Artikel 18 Overige regels

18.1 Verwijzing naar andere regelgeving

Indien en voor zover in deze regels wordt verwezen naar een wet, een algemene maatregel van bestuur, een verordening, een richtlijn of een andere (wettelijke) regeling, dan geldt deze wet, algemene maatregel van bestuur, verordening, richtlijn of andere (wettelijke) regeling zoals die luidt dan wel van kracht is op het moment van de tervisielegging van het ontwerp van dit plan.

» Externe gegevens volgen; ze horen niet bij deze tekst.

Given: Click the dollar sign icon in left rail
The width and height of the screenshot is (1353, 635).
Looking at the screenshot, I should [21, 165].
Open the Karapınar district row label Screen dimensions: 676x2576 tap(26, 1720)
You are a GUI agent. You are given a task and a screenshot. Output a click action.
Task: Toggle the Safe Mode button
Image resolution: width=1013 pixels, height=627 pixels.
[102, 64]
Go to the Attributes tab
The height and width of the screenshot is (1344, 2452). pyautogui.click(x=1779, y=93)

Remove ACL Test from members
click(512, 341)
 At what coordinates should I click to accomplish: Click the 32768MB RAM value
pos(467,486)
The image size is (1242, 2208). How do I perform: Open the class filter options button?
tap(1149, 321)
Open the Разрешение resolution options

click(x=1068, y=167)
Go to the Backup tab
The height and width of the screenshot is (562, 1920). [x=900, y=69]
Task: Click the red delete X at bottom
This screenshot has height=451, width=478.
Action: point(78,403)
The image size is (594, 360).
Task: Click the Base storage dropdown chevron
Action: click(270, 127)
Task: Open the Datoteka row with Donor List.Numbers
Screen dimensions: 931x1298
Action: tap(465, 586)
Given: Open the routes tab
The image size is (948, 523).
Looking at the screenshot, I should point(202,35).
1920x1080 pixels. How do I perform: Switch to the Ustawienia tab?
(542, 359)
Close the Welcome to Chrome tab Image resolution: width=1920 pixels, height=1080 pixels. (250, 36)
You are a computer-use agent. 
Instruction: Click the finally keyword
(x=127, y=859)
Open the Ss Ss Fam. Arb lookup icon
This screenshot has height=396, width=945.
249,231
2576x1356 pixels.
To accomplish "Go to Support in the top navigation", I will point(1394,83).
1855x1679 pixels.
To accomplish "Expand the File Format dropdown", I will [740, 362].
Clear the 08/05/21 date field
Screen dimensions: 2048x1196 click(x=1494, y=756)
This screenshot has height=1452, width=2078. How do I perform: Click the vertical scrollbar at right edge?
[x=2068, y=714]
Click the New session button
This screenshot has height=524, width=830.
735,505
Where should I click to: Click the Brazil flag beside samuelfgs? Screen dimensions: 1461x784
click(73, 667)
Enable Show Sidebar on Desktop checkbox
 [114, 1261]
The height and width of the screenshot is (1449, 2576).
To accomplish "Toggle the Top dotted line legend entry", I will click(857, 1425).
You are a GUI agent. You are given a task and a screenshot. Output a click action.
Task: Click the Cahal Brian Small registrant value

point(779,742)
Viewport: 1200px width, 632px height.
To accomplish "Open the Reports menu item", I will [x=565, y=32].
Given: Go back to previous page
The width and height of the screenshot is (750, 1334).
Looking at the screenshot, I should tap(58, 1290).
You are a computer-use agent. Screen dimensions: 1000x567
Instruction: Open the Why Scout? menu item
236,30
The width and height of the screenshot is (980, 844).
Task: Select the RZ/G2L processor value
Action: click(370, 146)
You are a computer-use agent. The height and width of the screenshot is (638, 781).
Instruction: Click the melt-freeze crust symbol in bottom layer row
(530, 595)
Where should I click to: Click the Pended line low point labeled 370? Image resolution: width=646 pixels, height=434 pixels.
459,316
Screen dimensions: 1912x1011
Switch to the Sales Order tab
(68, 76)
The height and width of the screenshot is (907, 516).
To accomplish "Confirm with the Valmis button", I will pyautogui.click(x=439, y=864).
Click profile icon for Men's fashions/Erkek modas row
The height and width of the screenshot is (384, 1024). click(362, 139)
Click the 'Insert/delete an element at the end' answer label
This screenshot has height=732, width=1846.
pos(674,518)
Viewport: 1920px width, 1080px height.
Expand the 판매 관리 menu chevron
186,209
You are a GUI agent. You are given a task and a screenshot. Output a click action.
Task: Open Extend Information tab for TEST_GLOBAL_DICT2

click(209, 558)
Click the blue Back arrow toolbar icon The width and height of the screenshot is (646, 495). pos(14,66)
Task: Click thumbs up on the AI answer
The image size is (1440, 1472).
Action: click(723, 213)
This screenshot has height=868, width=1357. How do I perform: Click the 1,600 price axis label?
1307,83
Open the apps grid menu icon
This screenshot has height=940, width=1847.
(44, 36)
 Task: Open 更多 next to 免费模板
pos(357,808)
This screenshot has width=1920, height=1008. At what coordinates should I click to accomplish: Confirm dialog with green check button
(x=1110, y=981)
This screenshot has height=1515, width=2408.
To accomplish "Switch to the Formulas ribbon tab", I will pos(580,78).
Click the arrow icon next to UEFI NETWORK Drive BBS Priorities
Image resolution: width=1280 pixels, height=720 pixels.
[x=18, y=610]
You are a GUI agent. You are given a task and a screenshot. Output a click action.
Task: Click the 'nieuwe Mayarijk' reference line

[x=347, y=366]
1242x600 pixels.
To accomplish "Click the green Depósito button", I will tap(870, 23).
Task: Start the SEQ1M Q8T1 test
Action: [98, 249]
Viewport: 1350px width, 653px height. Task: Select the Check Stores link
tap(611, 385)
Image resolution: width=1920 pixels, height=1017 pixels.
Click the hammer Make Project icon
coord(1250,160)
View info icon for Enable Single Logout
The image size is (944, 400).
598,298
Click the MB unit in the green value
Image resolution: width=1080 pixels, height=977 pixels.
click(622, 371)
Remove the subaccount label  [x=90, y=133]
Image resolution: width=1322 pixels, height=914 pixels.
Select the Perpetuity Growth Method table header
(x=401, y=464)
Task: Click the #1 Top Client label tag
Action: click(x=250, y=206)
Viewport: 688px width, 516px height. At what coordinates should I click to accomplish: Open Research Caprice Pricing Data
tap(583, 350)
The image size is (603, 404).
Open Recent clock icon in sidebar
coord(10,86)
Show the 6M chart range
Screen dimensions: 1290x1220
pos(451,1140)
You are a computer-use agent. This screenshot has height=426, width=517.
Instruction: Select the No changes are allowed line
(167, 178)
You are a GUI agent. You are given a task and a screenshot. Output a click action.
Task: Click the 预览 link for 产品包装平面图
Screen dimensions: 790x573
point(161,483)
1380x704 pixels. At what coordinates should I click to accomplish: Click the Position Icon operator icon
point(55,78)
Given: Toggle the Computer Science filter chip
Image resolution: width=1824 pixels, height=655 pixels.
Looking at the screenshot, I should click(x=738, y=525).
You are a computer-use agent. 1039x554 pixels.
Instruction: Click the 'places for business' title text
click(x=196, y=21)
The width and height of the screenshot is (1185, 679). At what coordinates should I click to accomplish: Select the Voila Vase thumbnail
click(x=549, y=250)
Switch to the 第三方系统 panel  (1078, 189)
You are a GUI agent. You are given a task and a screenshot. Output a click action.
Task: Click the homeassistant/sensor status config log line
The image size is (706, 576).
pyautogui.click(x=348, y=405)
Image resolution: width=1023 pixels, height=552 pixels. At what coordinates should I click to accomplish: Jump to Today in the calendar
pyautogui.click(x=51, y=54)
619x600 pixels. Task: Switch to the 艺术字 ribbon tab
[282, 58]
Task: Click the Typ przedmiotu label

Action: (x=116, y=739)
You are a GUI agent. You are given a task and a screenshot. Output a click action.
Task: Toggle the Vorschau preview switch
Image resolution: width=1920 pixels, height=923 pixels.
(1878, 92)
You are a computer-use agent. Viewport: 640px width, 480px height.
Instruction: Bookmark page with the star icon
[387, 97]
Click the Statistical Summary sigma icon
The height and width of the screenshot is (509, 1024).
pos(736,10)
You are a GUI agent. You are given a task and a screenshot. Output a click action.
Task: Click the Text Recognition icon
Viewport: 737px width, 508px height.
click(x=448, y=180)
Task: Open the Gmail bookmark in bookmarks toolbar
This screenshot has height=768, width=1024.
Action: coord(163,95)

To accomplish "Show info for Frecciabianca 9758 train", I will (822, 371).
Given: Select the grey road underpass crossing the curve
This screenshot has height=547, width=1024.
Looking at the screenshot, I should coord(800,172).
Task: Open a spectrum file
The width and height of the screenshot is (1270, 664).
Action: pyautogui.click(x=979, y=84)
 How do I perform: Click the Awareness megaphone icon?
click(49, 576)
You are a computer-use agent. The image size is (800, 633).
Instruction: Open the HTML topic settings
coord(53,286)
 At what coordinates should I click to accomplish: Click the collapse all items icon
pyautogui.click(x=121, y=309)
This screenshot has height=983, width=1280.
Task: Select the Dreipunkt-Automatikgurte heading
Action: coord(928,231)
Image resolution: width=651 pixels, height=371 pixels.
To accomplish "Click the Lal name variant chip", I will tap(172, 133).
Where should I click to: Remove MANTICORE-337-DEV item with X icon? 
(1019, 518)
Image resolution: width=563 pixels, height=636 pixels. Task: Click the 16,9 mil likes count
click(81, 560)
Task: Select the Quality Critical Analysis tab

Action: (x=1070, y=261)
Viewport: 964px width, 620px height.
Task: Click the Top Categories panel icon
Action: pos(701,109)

18.2 Voorrangsregeling dubbelbestemmingen

Indien en voor zover dubbelbestemmingen samenvallen gelden:

Hoofdstuk 4 Overgangs- en slotregels

Artikel 19 Overgangsrecht

19.1 Overgangsrecht bouwwerken

Voor bouwwerken luidt het overgangsrecht als volgt:

  • a. een bouwwerk dat op het tijdstip van inwerkingtreding van het bestemmingsplan aanwezig of in uitvoering is, dan wel gebouwd kan worden krachtens een omgevingsvergunning voor het bouwen, en afwijkt van het plan, mag, mits deze afwijking naar aard en omvang niet wordt vergroot:
    • 1. gedeeltelijk worden vernieuwd of veranderd;
    • 2. na het tenietgaan ten gevolge van een calamiteit geheel worden vernieuwd of veranderd, mits de aanvraag van de omgevingsvergunning voor het bouwen wordt gedaan binnen twee jaar na de dag waarop het bouwwerk is tenietgegaan;
  • b. het bevoegd gezag kan eenmalig in afwijking van dit lid onder a een omgevingsvergunning verlenen voor het vergroten van de inhoud van een bouwwerk als bedoeld in dit lid onder a met maximaal 10%;
  • c. dit lid onder a is niet van toepassing op bouwwerken die weliswaar bestaan op het tijdstip van inwerkingtreding van het plan, maar zijn gebouwd zonder vergunning en in strijd met het daarvoor geldende plan, daaronder begrepen de overgangsbepaling van dat plan.
19.2 Overgangsrecht gebruik

Voor gebruik luidt het overgangsrecht als volgt:

  • a. het gebruik van grond en bouwwerken dat bestond op het tijdstip van inwerkingtreding van het bestemmingsplan en hiermee in strijd is, mag worden voortgezet;
  • b. het is verboden het met het bestemmingsplan strijdige gebruik, bedoeld in dit lid onder a, te veranderen of te laten veranderen in een ander met dat plan strijdig gebruik, tenzij door deze verandering de afwijking naar aard en omvang wordt verkleind;
  • c. indien het gebruik, bedoeld in dit lid onder a, na het tijdstip van de inwerkingtreding van het plan voor een periode langer dan een jaar wordt onderbroken, is het verboden dit gebruik daarna te hervatten of te laten hervatten;
  • d. dit lid onder a is niet van toepassing op het gebruik dat reeds in strijd was met het voorheen geldende bestemmingsplan, daaronder begrepen de overgangsbepalingen van dat plan.

Artikel 20 Slotregel

Deze regels worden aangehaald als: 'Regels van het uitwerkingsplan Uitwerkingsplan Starrenburg III'.